One thing to consider is that velocity has nothing to do with the frame of reference. It's only the acceleration. So it's when the spaceship is accelerating or decelerating that things will happen, not when it's going at a different velocity.

speedfreek
2009-Nov-11, 07:45 PM
How much fuel required largely depends on whether you want to slow down when you reach your destination, or not.

http://math.ucr.edu/home/baez/physics/Relativity/SR/rocket.html has a very good explanation of how this all works.

Simply put, at relativistic speeds you need a whole lot more fuel to slow you down than you did to speed you up, due to the increase in your relativistic mass.

WayneFrancis
2009-Nov-11, 10:46 PM
I'll have the read that page speedfreek but the logic doesn't sound right.

While the rocket will have a higher relativistic mass, to an outside frame, and need to slow that down it had to put that energy in during its acceleration.

If the start and destination are both in the same frame then the same amount of energy should be used. This is because the 2 vectors should be exact opposites in a both the local frame and any frame not moving with respect to the start and end points. The total acceleration on both end, because slowing down is essentially an acceleration in the opposite direction, should be identical. To the rocket it never picks up any mass so relative to itself.

Woops even worse slowing down should take less fuel...as you've got less total relative mass at the end. IE you've burned half your fuel so your ship will be, in the local frame lighter thus easier to accelerate in the opposite direction.

speedfreek
2009-Nov-11, 11:16 PM
Yes I did put it badly. What I should have said was you need a whole lot more fuel if you want to come to rest at your destination than if you want to accelerate all the way there and sail past.

If you want to accelerate at 1g all the way to Alpha Centauri and sail past (at 0.77c!), you would only use approximately 1/4 of the fuel required to accelerate at 1g to the halfway point and then decelerate at 1g to come to rest when you arrived.

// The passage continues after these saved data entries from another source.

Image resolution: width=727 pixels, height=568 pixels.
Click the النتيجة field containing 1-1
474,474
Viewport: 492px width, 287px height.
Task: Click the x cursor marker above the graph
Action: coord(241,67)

The article I linked explains it better than I can! :)

worzel
2009-Nov-12, 12:17 AM
I realize "mileage" is not a standard astronautical term, but technically wouldn't the "fuel expenditure per unit distance" be the same to observers in both frames while the "fuel expenditure per unit time" would be different?
As others have said, it is the acceleration that takes energy, not the coasting. In other words, you could travel 1 light year, 10 light years, or 100, and still use exactly the same fuel by first accelerating to .5c and then decelerating to 0c again when you get there. The only difference is how long you coast, which uses no fuel. So there is no meaningful fuel expenditure per unit distance or time.

mugaliens
2009-Nov-12, 08:27 PM
Q2: If the traveler is a spacecraft between two stars, does this mean the spacecraft only needs enough fuel for the (shorter) time as perceived by the traveler?

The decrease in perceived time is offset by the relativistic increase in mass.

worzel
2009-Nov-13, 06:30 AM
The decrease in perceived time is offset by the relativistic increase in mass.
But the traveller doesn't perceive any increase in their mass.

NorthernBoy
2009-Nov-13, 11:38 AM
While the rocket will have a higher relativistic mass, to an outside frame,

Relativistic mass seems to be creeping in to more and more discussions round here, so maybe this is a good point to remind everyone that it is not a concept that tends to be employed in physics nowadays, for several reasons. The best one of these is perhaps that we already have a very good word for this quantity (when, of course, we select the appropriate units for length and time), and that word is "Energy".

In the relativistic world in which I worked (particle accelerators), "mass" has meant "rest mass" for many years now.